On August 6, 2001, President George W. Bush famously received an intelligence briefing titled, “Bin Laden Determined to Strike in U.S.” Thirty-six days later, al Qaeda terrorists tragically turned threat into reality.

Today, scientists tell us we have a 10-year window — if even that — before catastrophic climate change becomes inevitable and irreversible.

This is our intelligence briefing — it tells us the threat is real and time is not on our side.


If Vice President Cheney can argue that even a 1 percent chance of a terrorist attack is 100 percent justification for preemptive action, then, surely, when scientists tell us that climate change is nearly a 100 percent certainty we should join in an all-out effort to make ourselves safe.

Make no mistake — this is an American national security challenge.

Climate change injects a new major source of chaos, tension and human insecurity into an already volatile world. It threatens to bring more famine and drought, worse pandemics, more natural disasters, more resource scarcity, and staggering human displacement. In an interconnected world, that endangers all of us.

Anyone who doubts the threat should talk to the 11 retired American admirals and generals who warned in 2007, “Climate change can act as a threat multiplier for instability in some of the most volatile regions of the world, and it presents significant national-security challenges for the United States.”

In their final national security analysis, the security planners in the Bush Administration recognized climate change among key trends that will shape U.S. defense policy in the coming years.

Just last week, former United States Central Command (CENTCOM) Commander William Fallon warned that, left unchecked, climate change will “be significantly destabilizing to our future.” 

Another Former CENTCOM Commander Anthony Zinni put it simply: “We will pay for this one way or another.

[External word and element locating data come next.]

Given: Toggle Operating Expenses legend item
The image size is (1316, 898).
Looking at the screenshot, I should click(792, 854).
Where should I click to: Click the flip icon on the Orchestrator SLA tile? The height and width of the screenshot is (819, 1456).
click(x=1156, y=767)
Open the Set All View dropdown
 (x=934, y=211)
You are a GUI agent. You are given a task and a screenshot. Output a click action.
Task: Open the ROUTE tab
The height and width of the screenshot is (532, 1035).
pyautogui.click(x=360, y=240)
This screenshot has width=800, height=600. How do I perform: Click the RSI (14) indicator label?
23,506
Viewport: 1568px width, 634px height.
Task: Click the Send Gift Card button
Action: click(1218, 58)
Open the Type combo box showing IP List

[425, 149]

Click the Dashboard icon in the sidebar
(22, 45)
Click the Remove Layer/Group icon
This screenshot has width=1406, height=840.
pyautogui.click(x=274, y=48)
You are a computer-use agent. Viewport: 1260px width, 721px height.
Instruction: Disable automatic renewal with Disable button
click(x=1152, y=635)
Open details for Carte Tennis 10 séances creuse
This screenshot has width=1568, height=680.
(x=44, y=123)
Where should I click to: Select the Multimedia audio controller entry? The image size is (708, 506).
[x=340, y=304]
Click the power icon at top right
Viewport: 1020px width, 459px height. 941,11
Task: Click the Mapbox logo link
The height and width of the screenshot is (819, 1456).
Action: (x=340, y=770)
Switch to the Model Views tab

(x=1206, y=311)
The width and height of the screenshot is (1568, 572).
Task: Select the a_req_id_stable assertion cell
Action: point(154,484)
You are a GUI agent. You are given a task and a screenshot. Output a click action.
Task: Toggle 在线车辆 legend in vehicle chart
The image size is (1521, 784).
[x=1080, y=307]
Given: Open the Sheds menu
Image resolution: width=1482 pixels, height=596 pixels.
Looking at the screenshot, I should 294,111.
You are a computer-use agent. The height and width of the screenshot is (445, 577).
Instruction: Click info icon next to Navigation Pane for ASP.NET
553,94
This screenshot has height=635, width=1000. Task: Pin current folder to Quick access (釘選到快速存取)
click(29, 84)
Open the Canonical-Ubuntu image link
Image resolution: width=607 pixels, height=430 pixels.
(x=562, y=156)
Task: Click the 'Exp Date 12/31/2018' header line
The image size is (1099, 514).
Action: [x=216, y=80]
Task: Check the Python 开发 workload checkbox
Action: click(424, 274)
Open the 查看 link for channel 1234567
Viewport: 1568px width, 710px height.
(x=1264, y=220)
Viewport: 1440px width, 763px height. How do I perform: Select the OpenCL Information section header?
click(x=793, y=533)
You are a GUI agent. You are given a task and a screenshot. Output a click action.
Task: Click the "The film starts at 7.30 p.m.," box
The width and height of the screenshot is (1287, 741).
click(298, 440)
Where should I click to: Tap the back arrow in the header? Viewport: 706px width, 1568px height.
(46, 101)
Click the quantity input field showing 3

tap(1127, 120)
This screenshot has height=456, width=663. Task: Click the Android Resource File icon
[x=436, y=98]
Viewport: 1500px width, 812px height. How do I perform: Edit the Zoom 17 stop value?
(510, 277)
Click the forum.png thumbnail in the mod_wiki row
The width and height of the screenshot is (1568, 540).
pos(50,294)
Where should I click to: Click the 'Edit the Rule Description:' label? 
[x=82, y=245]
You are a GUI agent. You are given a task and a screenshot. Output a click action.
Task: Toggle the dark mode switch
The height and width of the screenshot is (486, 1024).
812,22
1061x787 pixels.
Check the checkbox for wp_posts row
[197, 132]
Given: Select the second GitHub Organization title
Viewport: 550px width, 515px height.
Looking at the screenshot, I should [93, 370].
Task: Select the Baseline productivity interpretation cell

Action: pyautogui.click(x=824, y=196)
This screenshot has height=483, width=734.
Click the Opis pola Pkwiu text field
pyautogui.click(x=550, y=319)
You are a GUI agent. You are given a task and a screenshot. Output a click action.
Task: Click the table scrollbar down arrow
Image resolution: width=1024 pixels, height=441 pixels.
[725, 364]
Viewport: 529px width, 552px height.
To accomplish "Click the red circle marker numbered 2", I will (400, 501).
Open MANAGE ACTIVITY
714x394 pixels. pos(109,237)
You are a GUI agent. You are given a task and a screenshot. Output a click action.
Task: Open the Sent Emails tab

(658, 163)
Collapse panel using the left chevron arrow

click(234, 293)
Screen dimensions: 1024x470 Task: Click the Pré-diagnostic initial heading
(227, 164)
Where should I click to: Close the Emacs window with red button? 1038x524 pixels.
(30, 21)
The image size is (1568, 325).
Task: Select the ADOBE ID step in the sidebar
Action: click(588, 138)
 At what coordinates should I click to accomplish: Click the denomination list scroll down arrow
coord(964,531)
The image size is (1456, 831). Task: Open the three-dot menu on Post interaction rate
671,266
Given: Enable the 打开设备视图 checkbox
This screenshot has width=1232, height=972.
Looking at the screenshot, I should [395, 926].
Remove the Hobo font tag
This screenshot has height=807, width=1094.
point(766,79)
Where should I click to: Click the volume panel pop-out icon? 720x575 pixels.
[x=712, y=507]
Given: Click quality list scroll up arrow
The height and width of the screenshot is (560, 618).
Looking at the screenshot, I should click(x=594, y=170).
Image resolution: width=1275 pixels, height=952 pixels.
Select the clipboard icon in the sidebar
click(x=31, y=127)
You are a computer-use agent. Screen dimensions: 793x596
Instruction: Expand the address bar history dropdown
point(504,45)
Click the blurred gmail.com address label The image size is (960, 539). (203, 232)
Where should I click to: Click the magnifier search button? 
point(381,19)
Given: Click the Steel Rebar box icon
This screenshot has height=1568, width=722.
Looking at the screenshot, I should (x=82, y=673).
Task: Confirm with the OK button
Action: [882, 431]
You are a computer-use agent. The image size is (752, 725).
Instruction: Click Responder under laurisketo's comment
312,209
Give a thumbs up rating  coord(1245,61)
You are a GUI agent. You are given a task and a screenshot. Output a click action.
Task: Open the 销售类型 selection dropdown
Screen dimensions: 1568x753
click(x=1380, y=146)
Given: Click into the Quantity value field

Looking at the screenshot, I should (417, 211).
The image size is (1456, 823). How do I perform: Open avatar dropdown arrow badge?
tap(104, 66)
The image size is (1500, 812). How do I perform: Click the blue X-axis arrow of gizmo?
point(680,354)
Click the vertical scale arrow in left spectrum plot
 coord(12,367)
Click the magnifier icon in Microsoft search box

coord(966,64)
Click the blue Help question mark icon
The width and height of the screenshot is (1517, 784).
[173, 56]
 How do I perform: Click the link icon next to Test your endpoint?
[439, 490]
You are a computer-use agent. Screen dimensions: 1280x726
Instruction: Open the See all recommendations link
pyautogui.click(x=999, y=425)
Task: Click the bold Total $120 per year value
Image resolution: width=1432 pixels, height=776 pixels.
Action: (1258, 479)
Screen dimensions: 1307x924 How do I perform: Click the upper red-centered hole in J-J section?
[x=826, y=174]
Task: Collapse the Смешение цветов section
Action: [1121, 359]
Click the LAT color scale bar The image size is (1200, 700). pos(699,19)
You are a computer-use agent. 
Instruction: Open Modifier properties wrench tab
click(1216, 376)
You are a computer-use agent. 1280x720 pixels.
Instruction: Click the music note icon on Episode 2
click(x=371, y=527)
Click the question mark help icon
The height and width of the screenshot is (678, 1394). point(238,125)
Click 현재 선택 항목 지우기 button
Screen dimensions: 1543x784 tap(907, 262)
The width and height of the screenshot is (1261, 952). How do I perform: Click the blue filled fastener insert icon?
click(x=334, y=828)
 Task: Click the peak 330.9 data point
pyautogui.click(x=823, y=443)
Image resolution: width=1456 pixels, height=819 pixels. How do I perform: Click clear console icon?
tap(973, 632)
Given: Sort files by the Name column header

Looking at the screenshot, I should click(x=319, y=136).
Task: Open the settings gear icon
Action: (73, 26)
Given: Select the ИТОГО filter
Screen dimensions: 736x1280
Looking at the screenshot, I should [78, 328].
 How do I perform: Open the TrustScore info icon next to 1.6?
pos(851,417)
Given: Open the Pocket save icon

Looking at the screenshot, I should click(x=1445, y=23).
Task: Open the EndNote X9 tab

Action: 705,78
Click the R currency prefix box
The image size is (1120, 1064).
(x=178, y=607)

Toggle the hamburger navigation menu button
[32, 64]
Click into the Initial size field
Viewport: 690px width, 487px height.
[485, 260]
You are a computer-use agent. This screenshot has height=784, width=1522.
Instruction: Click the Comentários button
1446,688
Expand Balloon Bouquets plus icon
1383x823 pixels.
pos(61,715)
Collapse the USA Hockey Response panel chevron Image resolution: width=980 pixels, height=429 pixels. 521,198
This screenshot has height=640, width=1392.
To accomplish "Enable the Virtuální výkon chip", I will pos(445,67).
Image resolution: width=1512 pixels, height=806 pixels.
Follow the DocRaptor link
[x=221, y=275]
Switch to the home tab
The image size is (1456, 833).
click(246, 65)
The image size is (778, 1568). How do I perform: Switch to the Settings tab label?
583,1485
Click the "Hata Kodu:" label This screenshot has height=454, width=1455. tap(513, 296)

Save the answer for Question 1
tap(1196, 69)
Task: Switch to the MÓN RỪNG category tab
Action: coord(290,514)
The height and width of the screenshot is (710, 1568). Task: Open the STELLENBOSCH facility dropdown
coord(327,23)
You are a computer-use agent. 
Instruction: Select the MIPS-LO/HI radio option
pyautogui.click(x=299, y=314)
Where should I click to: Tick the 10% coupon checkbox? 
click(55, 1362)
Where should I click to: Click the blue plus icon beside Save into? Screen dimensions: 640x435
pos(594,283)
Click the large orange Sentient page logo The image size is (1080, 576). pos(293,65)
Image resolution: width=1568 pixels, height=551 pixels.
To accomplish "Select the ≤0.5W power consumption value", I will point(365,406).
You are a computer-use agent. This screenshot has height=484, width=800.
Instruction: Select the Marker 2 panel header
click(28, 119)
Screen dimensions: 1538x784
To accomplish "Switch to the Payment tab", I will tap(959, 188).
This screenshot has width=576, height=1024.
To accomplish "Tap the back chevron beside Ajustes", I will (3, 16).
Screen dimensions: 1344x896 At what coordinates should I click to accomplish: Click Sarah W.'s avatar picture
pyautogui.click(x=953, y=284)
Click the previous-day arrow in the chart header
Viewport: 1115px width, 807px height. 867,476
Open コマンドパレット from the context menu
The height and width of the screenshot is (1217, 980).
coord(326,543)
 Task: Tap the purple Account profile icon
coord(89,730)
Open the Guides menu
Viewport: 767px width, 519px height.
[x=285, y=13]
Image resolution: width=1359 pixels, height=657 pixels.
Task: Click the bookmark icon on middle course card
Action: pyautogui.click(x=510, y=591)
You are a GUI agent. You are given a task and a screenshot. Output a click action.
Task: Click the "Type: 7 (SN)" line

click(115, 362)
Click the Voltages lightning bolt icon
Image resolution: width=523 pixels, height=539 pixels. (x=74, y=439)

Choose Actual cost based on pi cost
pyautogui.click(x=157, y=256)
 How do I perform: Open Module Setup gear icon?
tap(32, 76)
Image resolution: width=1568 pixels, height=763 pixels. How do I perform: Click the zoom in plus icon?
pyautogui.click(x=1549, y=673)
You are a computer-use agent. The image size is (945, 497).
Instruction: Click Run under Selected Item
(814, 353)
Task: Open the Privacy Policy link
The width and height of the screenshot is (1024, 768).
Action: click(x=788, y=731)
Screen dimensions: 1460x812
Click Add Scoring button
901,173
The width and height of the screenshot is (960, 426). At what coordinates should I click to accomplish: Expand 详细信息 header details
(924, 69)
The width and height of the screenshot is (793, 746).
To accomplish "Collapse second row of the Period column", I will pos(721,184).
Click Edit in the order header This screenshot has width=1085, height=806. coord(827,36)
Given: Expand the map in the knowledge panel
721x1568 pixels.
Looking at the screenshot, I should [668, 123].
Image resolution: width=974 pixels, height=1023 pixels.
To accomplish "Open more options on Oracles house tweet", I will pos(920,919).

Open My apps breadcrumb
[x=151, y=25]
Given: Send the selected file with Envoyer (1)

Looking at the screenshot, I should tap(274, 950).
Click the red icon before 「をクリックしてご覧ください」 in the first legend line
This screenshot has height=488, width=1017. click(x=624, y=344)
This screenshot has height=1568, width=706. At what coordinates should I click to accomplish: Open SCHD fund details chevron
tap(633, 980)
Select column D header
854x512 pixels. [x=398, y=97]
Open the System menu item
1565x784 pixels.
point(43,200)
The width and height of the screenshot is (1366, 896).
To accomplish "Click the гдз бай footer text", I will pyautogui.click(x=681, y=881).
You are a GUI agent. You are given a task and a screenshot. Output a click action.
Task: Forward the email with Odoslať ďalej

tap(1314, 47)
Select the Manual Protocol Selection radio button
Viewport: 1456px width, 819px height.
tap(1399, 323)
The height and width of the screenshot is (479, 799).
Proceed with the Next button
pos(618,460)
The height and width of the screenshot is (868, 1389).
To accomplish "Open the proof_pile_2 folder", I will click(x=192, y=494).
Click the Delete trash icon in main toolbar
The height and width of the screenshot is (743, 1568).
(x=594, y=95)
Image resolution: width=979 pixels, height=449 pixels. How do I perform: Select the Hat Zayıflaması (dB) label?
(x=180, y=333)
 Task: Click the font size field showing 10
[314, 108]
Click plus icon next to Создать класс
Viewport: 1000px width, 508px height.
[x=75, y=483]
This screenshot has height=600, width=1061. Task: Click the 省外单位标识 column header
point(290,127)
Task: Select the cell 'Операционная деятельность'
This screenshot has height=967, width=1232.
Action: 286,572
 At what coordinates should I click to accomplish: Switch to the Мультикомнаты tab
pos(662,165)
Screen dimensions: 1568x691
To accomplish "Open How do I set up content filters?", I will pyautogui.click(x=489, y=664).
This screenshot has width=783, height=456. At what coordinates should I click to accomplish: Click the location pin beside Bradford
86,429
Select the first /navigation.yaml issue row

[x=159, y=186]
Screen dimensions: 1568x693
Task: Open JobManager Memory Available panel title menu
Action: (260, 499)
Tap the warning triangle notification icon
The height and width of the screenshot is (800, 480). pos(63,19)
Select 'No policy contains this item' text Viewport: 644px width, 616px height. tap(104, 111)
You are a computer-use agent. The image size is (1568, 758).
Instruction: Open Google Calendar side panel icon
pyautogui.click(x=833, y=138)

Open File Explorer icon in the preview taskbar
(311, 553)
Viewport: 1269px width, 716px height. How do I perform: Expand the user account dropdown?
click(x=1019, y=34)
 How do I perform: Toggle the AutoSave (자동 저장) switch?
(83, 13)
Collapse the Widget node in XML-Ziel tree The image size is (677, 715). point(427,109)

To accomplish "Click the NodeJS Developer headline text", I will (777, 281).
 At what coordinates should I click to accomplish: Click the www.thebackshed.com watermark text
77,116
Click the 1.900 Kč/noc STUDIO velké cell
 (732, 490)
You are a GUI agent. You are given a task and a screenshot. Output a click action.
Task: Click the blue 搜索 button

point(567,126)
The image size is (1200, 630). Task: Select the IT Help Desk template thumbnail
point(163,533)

We will pay to reduce greenhouse gas emissions today, and we’ll have to take an economic hit of some kind. Or, we will pay the price later in military terms. And that will involve human lives. There will be a human toll.”

Heed the warnings of the National Intelligence Council — the U.S. intelligence community’s think tank — which concluded “global climate change will have wide-ranging implications for U.S. national-security interests over the next 20 years.”

Nowhere is the connection between climate and security more direct than in South Asia, home to al Qaeda.

Scientists now warn the Himalayan glaciers, which supply fresh water to a billion people in India and Pakistan, will face severe impacts from climate change. India’s rivers are not only vital to its agriculture but also critical to its religious practice. Pakistan, for its part, depends on irrigated farming to avoid famine.

At a moment when our government is scrambling to ratchet down tensions across that strategically vital region, climate change could work powerfully in the opposite direction. Failure to tackle climate change risks much more than a ravaged environment: It risks a much more dangerous world and a gravely threatened America.

Unfortunately, not everyone in Washington appreciates the stakes.

If a politician completely dismissed or denied the threat of terrorism, he or she would be sent home in the next election. But there are seemingly few political consequences if you dismiss the science or the threat of climate change.

Here’s one fact that should awaken every rock-ribbed defense hawk to the stakes: There will always be excuses to wait, but every day that Washington fails to price carbon and embrace clean energy, America sends another $100 million to Iran. That’s not a choice America can afford.  


Last week, Sen. Joe Lieberman (I-Conn.) and I unveiled the American Power Act, a comprehensive energy and climate approach that sends the price signal on carbon that the market needs to unleash America’s entrepreneurial energy.

In 2010, that is the test of a serious policy to combat climate change.  

When our admirals and generals warn that failure to act will put America and the world in danger, it is clearer than ever:  This is our August 2001 memo. These are our warnings. The time to act on them is now.